Task material below:
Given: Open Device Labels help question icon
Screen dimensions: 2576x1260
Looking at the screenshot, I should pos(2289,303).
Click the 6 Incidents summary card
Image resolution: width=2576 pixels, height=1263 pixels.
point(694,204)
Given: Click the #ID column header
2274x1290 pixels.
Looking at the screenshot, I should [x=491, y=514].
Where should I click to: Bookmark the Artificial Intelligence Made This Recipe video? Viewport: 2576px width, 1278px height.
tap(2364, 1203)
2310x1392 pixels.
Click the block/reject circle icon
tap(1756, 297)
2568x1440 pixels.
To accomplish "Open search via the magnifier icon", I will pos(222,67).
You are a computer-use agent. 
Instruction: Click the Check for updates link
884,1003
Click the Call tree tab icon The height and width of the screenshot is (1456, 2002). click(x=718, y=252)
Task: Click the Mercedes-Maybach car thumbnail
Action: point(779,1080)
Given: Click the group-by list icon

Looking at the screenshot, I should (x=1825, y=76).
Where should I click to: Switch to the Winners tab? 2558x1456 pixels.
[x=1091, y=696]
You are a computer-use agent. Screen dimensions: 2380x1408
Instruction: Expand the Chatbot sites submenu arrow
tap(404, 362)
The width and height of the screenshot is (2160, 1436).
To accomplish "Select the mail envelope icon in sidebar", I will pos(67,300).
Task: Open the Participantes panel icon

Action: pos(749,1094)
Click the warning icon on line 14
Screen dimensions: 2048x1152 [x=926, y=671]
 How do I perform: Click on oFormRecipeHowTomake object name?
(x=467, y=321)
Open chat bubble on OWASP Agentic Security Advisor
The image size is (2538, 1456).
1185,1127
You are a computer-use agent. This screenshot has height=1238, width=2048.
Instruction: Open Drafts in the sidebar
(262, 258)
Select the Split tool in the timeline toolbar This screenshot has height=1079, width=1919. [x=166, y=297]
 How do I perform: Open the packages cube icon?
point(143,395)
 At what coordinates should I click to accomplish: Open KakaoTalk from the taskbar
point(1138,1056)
End of Task material.
Work instructions - Reproduce the listing shown above in its entirety, exactly.

Problem solution -
Given: Open Device Labels help question icon
Screen dimensions: 2576x1260
Looking at the screenshot, I should pos(2289,303).
Click the 6 Incidents summary card
Image resolution: width=2576 pixels, height=1263 pixels.
point(694,204)
Given: Click the #ID column header
2274x1290 pixels.
Looking at the screenshot, I should [x=491, y=514].
Where should I click to: Bookmark the Artificial Intelligence Made This Recipe video? Viewport: 2576px width, 1278px height.
tap(2364, 1203)
2310x1392 pixels.
Click the block/reject circle icon
tap(1756, 297)
2568x1440 pixels.
To accomplish "Open search via the magnifier icon", I will pos(222,67).
You are a computer-use agent. 
Instruction: Click the Check for updates link
884,1003
Click the Call tree tab icon The height and width of the screenshot is (1456, 2002). click(x=718, y=252)
Task: Click the Mercedes-Maybach car thumbnail
Action: point(779,1080)
Given: Click the group-by list icon

Looking at the screenshot, I should (x=1825, y=76).
Where should I click to: Switch to the Winners tab? 2558x1456 pixels.
[x=1091, y=696]
You are a computer-use agent. Screen dimensions: 2380x1408
Instruction: Expand the Chatbot sites submenu arrow
tap(404, 362)
The width and height of the screenshot is (2160, 1436).
To accomplish "Select the mail envelope icon in sidebar", I will pos(67,300).
Task: Open the Participantes panel icon

Action: pos(749,1094)
Click the warning icon on line 14
Screen dimensions: 2048x1152 [x=926, y=671]
 How do I perform: Click on oFormRecipeHowTomake object name?
(x=467, y=321)
Open chat bubble on OWASP Agentic Security Advisor
The image size is (2538, 1456).
1185,1127
You are a computer-use agent. This screenshot has height=1238, width=2048.
Instruction: Open Drafts in the sidebar
(262, 258)
Select the Split tool in the timeline toolbar This screenshot has height=1079, width=1919. [x=166, y=297]
 How do I perform: Open the packages cube icon?
point(143,395)
 At what coordinates should I click to accomplish: Open KakaoTalk from the taskbar
point(1138,1056)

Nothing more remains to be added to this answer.